Transtorno de aprendizagem é uma condição que afeta a capacidade da pessoa de adquirir e processar informações em áreas como leitura, escrita e matemática. Isso significa que, embora a inteligência geral possa estar intacta, a aprendizagem em ambientes acadêmicos ou de cotidiano pode se tornar desafiadora. Muitas vezes, esses transtornos se manifestam através de dificuldades significativas que podem impactar o desempenho escolar e a autoestima da criança ou do adulto.

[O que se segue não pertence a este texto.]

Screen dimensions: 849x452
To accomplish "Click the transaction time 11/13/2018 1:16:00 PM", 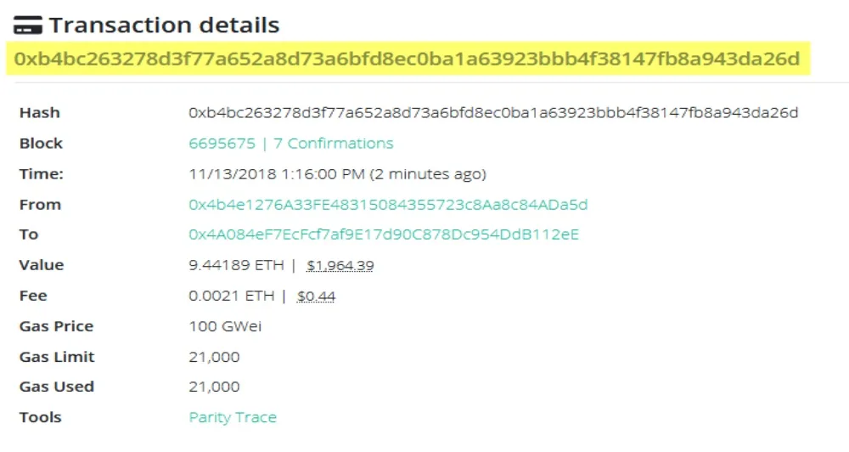I will [x=277, y=174].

Os transtornos de aprendizagem são classificados principalmente em três categorias: dislexia, disortografia e discalculia. A dislexia é caracterizada por dificuldades na leitura e pode incluir problemas com a decodificação de palavras e fluência. Já a disortografia envolve desafios na escrita, como erros ortográficos e dificuldades com gramática. Por fim, a discalculia é a dificuldade de entender e trabalhar com números e conceitos matemáticos. Cada um desses transtornos apresenta um conjunto único de sintomas e necessidades de tratamento.

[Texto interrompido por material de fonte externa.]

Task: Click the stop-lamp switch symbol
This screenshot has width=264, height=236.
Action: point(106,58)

As causas dos transtornos de aprendizagem não são completamente compreendidas, e frequentemente há uma interação complexa entre fatores genéticos, neurológicos e ambientais. A presença de antecedentes familiares, por exemplo, pode aumentar a probabilidade do desenvolvimento de tais transtornos. Além disso, problemas durante a gravidez ou o parto, como falta de oxigênio, também podem ser um fator contribuinte. É importante ter em mente que esses transtornos não são o resultado de falta de inteligência ou esforço; na verdade, eles refletem uma maneira diferente de processar informações.
Os sinais de transtornos de aprendizagem podem variar dependendo do tipo e da gravidade do transtorno. Algumas crianças podem apresentar dificuldades em seguir instruções, trabalhar com números ou mesmo manter a atenção em atividades que exigem aprendizagem. Esses sinais podem se tornar mais evidentes à medida que a criança avança para níveis escolares mais altos, onde as exigências acadêmicas aumentam. Os pais e educadores devem estar atentos a essas peculiaridades para que intervenções adequadas possam ser implementadas.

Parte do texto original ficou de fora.